Il me tient à cœur de vous partager cette réalité et la situation de ces jeunes tellement attachants 💫

Solène

Toi. Cela fait des mois que je te côtoie quotidiennement, tu m'impressionnes et me touches un peu plus de jour en jour. Aujourd'hui, je prends le temps de t'adresser ces quelques mots.

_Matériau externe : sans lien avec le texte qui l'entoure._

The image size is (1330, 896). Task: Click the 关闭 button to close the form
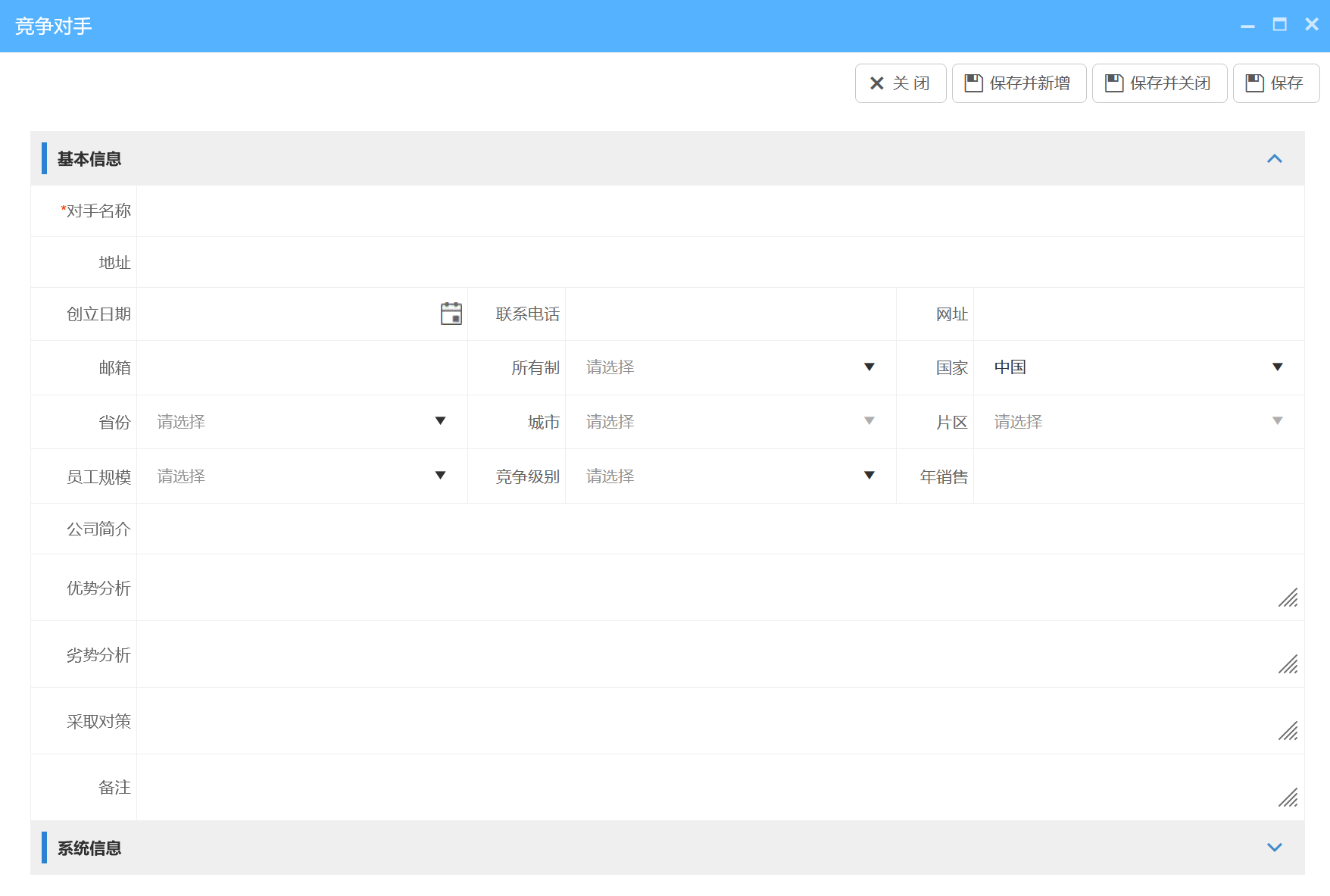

Toi qui es un mineur isolé étranger. Tu es bien plus que cela en vérité. Lorsque l'on questionne la fille d'une bénévole sur le terme migrant, elle répond innocemment "c’est parce qu'il est mi-grand". En effet, tu n'es pas encore un adulte, et c'est pour cela que tu demandes la protection de l'État. Mais tu ne l'as pas.

 

Toi, jeune migrant, jeune être humain empli de rêves, qui es-tu ?

Toi qui as quitté ton pays pour fuir la pauvreté, la violence ou l'insécurité. Tu viens du Mali, de Côte d'Ivoire, de Guinée, du Bangladesh, du Sénégal, du Cameroun. Si tu avais pu vivre sereinement dans ton pays, tu y serais très certainement resté.

 

Toi. Tu es parti, sans vraiment le vouloir, parfois même sans le savoir, tu as vécu le plus dangereux des voyages. Il a duré des mois. Tu as vécu des instants invivables et épuisants, en côtoyant la violence, la mort, le manque et les réseaux malveillants. Tu as traversé tout cela et tu as marché jusqu'à nous. Tu es un survivant de ce douloureux exil.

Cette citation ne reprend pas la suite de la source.